In one sense, Japan has become a victim of its own economic success. As a global economic superpower, the country suddenly finds that it is expected to play a global political role as well. "This has been a hard idea for our people to accept," said Kazuo Aichi, a member of the Diet, or parliament, from Sendai province. "When I tell my constituents that our international economic reach gives us international responsibilities, they just don't want to hear me."

Kaifu already seems to have gone beyond what the general public supports. An opinion poll taken in Japan by the Asahi Shimbun newspaper late last month showed that 67 percent thought Kaifu was wrong in proposing to send members of Japan's military to the gulf -- even though Kaifu said they would fill only non-combat roles. An Asahi-commissioned poll of U.S. opinion, in contrast, found that 77 percent of the Americans surveyed felt Japan's contribution to the gulf effort has not been enough.

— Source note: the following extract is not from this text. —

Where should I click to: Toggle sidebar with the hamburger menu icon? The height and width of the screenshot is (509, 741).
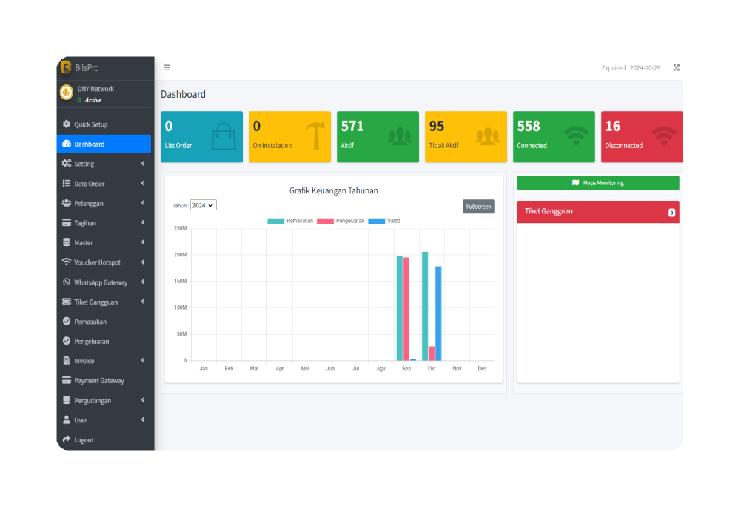pos(167,67)
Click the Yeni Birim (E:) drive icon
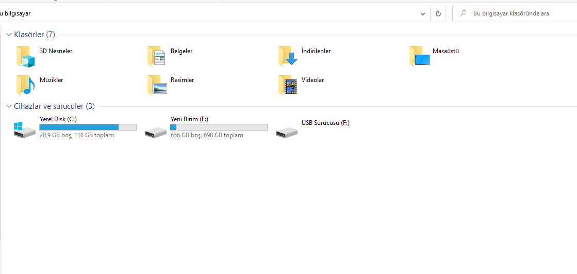This screenshot has height=274, width=577. 156,131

While the $4 billion has satisfied many American critics, a number of analysts feel that if hostilities break out and Americans begin dying, Japan's role will again come under intense fire for not putting its own people at risk.

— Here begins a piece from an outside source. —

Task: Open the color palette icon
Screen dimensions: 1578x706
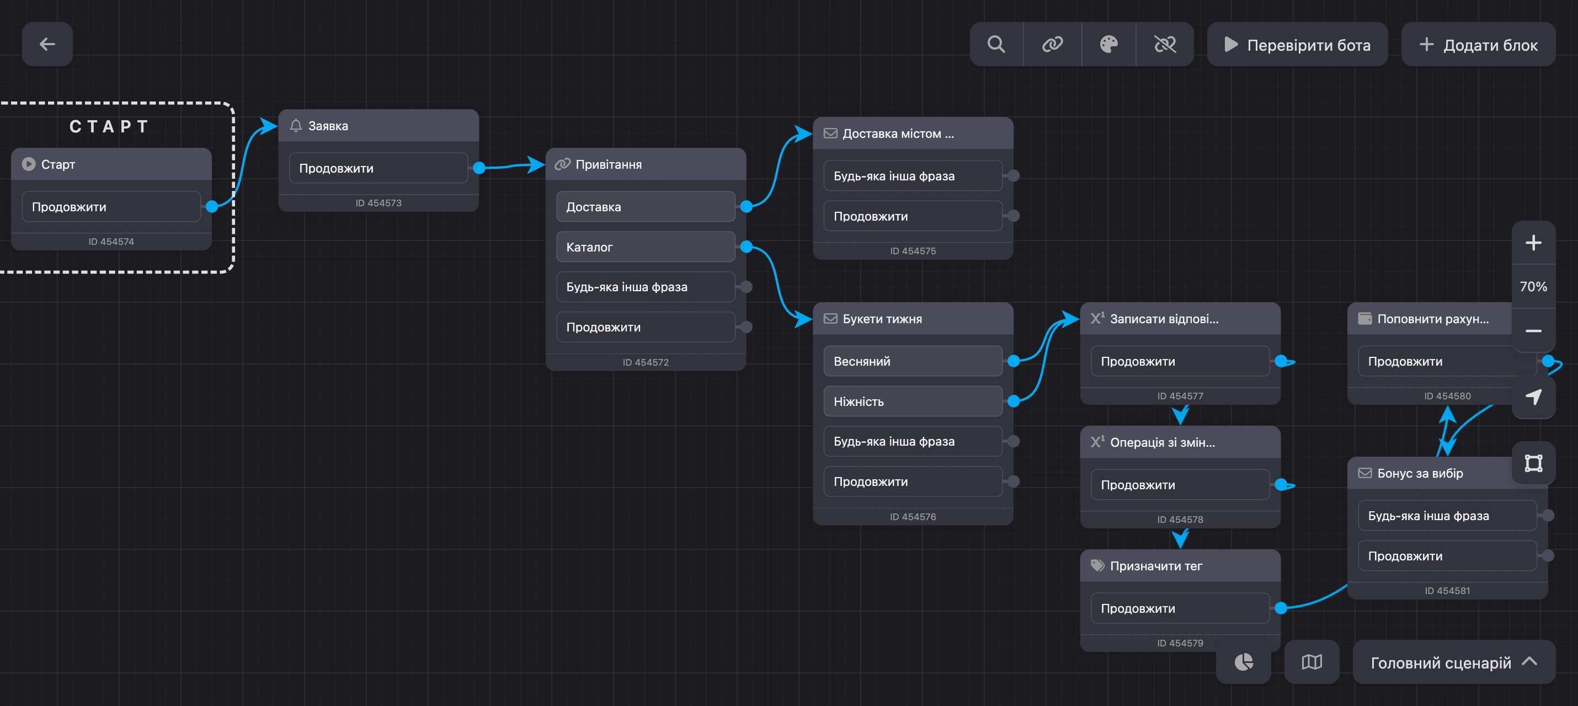Action: point(1109,44)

Kaifu is planning something that could change that, however. The Diet will meet in special session next month to consider his proposal to send Japanese military personnel to the gulf in some non-combatant capacity. There is a chance, albeit small, that the plan will be voted down.

One reason that Japan has been reluctant to commit to the gulf effort is the nation's "Peace Constitution," which declares that "the Japanese people forever renounce war as a sovereign right of the nation." The constitution -- particularly its "no war" clause -- is extremely popular in Japan.

Nearly all Japanese know that this constitution was written by Americans and imposed on the country by U.S. fiat shortly after World War II; this fact is not so familiar to Americans. "The sad reality," political scientist Jun Eto wrote recently in a Japanese opinion journal, "is that our so-called 'Peace Constitution' is not respected by any other country in the world -- including the U.S., which wrote it."

Reid reported this article from Tokyo, Burgess from Washington.